Reminds me of similar industrial thinking of a certain previous fascist government.

  • A war that would only kill 10% civilians would be a massive improvement over any recent conflict.

    • Well, that was a 10% failure rate supposedly on selecting the primary target of the attack.

      The attack itself was allowed to have a 15x to 100x number of civilians killed depending on the supposed importance of the target.

    • I imagine that's very WW1-y and is a sign that the military leadership is just sending soldiers to die without care

    • For every militant they correctly identify (90% of the time, they'd have us believe) and kill, they also kill dozens of innocents. This doesn't give them pause; on the contrary the Israeli public revels in the carnage and bring out lawn chairs to watch. It's genocide.

      1 reply →

  • >Basically take out a generation of Palestinian men and you're all set.

    Now that we've established that this is horrific, please turn a small portion of your attention to American predictive policing systems (digital and not) and the circumstances that lead to mass incarceration (including the War on Drugs).

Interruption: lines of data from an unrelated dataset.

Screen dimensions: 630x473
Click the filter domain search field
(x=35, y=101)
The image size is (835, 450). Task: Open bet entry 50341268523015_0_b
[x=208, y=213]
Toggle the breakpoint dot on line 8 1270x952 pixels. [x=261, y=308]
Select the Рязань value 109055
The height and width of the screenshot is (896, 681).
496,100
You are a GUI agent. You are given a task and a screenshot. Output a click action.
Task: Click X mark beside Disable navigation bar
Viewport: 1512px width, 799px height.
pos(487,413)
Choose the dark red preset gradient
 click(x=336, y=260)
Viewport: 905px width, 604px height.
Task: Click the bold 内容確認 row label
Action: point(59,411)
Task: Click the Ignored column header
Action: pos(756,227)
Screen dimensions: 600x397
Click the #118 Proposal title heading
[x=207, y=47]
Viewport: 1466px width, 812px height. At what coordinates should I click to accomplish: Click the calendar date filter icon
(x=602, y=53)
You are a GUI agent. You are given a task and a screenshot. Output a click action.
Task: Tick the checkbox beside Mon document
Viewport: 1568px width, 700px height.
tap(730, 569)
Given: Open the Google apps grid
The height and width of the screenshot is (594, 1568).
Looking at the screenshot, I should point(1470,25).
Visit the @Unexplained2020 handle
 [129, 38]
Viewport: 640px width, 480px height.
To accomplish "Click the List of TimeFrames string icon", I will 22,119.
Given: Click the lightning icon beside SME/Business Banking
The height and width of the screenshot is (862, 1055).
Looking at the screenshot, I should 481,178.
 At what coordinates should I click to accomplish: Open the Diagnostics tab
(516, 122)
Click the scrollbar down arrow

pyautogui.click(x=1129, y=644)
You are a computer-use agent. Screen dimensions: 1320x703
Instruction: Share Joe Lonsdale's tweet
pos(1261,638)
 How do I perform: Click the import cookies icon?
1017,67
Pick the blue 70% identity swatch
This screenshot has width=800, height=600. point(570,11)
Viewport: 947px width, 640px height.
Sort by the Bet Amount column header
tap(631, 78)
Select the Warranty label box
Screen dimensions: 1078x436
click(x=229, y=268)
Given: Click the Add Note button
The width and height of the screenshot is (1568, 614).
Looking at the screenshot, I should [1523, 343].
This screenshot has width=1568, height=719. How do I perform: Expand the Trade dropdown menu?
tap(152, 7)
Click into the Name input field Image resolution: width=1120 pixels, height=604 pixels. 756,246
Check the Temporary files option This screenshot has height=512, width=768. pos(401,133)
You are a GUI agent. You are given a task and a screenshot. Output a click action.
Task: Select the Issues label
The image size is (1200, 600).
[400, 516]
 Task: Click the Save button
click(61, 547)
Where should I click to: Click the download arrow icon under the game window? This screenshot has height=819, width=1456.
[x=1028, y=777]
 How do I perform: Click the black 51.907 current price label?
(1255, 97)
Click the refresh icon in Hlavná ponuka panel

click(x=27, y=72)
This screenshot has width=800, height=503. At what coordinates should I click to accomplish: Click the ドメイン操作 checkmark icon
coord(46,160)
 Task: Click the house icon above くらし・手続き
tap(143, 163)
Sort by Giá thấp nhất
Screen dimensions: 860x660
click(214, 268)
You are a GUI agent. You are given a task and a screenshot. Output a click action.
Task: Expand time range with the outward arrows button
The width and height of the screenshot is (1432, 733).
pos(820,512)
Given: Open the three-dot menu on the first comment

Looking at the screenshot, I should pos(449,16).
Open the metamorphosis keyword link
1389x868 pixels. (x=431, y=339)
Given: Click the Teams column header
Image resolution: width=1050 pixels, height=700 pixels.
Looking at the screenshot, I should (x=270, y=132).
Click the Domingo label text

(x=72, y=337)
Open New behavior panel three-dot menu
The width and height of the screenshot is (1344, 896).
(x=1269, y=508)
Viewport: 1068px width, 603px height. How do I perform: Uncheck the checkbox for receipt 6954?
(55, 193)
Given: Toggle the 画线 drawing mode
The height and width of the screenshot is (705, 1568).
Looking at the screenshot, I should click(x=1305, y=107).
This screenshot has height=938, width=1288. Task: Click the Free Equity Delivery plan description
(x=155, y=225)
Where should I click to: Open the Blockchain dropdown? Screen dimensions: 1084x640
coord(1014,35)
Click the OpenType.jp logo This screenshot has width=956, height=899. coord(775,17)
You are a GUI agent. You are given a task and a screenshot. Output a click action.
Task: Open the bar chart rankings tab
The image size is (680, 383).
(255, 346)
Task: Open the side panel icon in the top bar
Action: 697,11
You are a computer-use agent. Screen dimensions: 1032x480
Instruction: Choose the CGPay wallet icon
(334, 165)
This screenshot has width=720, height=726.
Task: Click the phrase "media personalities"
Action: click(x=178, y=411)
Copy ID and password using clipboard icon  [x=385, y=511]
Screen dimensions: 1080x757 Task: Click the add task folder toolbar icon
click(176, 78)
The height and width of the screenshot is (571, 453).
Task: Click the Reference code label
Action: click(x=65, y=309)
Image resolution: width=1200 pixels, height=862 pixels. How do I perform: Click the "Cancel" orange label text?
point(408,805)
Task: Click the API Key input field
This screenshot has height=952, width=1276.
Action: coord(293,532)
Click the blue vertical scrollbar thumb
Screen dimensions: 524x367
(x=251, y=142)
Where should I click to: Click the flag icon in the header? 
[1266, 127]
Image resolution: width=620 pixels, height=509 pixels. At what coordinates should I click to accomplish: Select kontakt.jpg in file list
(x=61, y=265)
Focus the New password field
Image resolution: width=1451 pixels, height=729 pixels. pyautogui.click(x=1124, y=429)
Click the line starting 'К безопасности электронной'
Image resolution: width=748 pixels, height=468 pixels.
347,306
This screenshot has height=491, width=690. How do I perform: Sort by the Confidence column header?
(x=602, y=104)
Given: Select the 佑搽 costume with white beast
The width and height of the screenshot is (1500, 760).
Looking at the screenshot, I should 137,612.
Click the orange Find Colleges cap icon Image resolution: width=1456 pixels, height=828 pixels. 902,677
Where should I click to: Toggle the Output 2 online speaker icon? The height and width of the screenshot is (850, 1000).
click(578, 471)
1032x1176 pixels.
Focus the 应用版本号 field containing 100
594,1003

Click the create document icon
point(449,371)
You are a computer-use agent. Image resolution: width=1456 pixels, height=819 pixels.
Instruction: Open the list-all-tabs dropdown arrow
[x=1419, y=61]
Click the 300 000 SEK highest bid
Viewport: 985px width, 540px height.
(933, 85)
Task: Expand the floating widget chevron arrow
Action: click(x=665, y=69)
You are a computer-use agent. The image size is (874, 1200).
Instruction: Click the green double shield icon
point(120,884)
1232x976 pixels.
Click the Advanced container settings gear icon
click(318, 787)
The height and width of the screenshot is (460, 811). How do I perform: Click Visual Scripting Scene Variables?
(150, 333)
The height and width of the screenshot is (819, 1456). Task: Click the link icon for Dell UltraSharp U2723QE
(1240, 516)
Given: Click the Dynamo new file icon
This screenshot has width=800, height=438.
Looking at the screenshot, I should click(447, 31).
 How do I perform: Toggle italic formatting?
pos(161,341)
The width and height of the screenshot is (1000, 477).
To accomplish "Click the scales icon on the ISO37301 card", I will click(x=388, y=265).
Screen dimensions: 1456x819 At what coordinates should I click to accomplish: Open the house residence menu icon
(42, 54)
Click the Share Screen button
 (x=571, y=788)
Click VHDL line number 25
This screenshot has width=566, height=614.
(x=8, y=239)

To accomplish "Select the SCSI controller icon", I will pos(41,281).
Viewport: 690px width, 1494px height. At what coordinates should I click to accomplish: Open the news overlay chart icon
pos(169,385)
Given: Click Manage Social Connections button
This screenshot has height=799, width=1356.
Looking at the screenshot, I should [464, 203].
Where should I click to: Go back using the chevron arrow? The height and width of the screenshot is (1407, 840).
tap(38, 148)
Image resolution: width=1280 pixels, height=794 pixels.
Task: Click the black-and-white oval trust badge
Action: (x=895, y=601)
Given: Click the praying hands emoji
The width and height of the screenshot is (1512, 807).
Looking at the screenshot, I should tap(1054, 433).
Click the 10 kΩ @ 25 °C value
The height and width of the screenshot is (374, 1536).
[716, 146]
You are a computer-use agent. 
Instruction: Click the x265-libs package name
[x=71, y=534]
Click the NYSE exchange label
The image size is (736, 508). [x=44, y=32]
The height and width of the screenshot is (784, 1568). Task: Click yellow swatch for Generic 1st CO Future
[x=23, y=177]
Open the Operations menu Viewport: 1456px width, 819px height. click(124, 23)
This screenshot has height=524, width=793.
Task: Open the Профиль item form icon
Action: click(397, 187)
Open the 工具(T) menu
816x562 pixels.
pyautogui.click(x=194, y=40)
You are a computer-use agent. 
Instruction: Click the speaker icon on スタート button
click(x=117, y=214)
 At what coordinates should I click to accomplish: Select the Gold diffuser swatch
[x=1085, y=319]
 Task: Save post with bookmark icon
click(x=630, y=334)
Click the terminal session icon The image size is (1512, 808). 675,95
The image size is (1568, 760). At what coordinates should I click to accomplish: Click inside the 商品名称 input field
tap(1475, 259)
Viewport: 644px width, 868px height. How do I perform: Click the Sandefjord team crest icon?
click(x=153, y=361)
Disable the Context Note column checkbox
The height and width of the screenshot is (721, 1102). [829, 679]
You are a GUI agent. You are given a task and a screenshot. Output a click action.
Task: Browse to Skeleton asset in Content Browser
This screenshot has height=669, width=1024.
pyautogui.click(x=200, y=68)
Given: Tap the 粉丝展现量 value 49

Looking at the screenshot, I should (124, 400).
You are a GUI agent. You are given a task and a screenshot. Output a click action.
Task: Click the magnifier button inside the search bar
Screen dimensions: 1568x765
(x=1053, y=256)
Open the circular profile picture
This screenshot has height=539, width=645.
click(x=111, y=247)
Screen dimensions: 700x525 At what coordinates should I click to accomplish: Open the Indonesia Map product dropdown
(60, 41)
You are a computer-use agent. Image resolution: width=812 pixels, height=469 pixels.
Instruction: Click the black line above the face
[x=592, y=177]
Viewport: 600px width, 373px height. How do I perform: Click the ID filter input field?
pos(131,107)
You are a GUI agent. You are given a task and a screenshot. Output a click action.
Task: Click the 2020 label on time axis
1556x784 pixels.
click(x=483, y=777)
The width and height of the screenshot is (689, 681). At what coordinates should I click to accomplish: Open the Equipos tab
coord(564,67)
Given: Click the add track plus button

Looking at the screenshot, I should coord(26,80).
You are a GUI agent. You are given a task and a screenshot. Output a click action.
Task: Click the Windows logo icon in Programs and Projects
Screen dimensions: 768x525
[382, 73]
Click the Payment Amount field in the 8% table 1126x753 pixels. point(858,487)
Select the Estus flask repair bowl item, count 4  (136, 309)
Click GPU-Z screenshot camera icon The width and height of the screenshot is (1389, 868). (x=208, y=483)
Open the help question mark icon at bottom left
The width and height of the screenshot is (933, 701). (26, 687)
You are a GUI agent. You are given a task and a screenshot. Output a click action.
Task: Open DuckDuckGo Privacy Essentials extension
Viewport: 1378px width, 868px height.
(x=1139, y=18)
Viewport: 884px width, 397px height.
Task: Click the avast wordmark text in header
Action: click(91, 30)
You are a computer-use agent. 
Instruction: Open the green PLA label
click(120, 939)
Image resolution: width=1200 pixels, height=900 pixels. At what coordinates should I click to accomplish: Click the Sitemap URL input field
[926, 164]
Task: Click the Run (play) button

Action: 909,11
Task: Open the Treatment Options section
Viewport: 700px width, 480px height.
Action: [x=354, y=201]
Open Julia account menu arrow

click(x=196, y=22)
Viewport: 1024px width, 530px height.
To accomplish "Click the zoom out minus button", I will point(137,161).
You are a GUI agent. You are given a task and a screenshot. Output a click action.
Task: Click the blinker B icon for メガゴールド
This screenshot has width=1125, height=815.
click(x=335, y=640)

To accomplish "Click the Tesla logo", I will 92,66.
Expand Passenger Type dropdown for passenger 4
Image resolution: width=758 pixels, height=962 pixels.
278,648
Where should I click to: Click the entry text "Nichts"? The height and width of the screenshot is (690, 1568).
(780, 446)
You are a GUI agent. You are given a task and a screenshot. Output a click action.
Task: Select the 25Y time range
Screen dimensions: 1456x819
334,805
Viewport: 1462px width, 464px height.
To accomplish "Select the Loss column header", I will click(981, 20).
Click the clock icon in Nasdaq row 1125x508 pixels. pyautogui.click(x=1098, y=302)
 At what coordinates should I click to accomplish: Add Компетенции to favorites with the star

  • ...and then target them at home along with their entire family.

    • But you see, if you kill just them, then their family would very likely get radicalized because of that, and then you'd have to kill them too, only some time later so it's just more efficient to do it in one fell swoop while you have the chance.

      Of course it's perfectly ethical, why do you ask?

      2 replies →

I don’t like Lavender. I think humans should always be in the loop. I’d like to see more care by analysts for kill orders.

That said, any organization might do something if it’s 90% accurate. Assuming it even is (doubt it), I think any fair evaluation of such a technology must ask:

What is the accuracy of inexperienced humans in the same position who are rushing through the review during a blitz invasion? If they have battle experience, what about them, too? (I’m assuming most won’t.)

Is the system better than those humans or worse? How often?

Do the strengths and weaknesses of the system allow confidence scores on predictions to know which need more review? Can we also increase reviews when the number of deaths will be high?

That’s how I’d start a review of this tech. If anyone is building military AI, I also ask that you please include methods to highlight likely corner cases or high-stakes situations. Then, someone’s human instincts might kick in where they spot and resolve a problem even in the heat of war.

  • Lavender AI in it's current form is not a technology that should be considered at all for anything close to this. It's incompetent.

    Basically AI is being used as a wheel-of-death and nothing more.

    Anyone believing differently in my opinion is both delusional, and complicit

It is very clear to me that that is a sentence reflecting the editorial interpretation of the paper rather than a direct quote. You might agree with the interpretation - I think I might - but that is very different from this specific sentiment being something Israeli leadership are openly saying.

90% is a BS number . Computed basis what ? What is the baseline how did they benchmark . Is there any data whatsoever to back this claim ?

They just spout a high number that is not 100% (clearly civilians are being killed publicly undeniably ) claiming 100% would be too obviously ridiculous.

More than half of 32,000+ (more under the rubble) killed are woman and children, Hamas is still quite able to fight, hardly any hostages has been recovered .

Israel labels any sort of civilian organization as hamas including journalists, medical and aid staff. 200 UN staff and 100 journalists are dead so far . Israel’s argument is UNWRA terrorist aiding and journalists were also secretly Hamas and doing non journalistic stuff when killed so they include them in legitimate targets .

If you consider everyone is Hamas unless otherwise proven then 90% is possible .

There is no realistic way an algorithm was designed factoring in the level of destruction of infrastructure never seen in any real world data and also benchmarked accurately.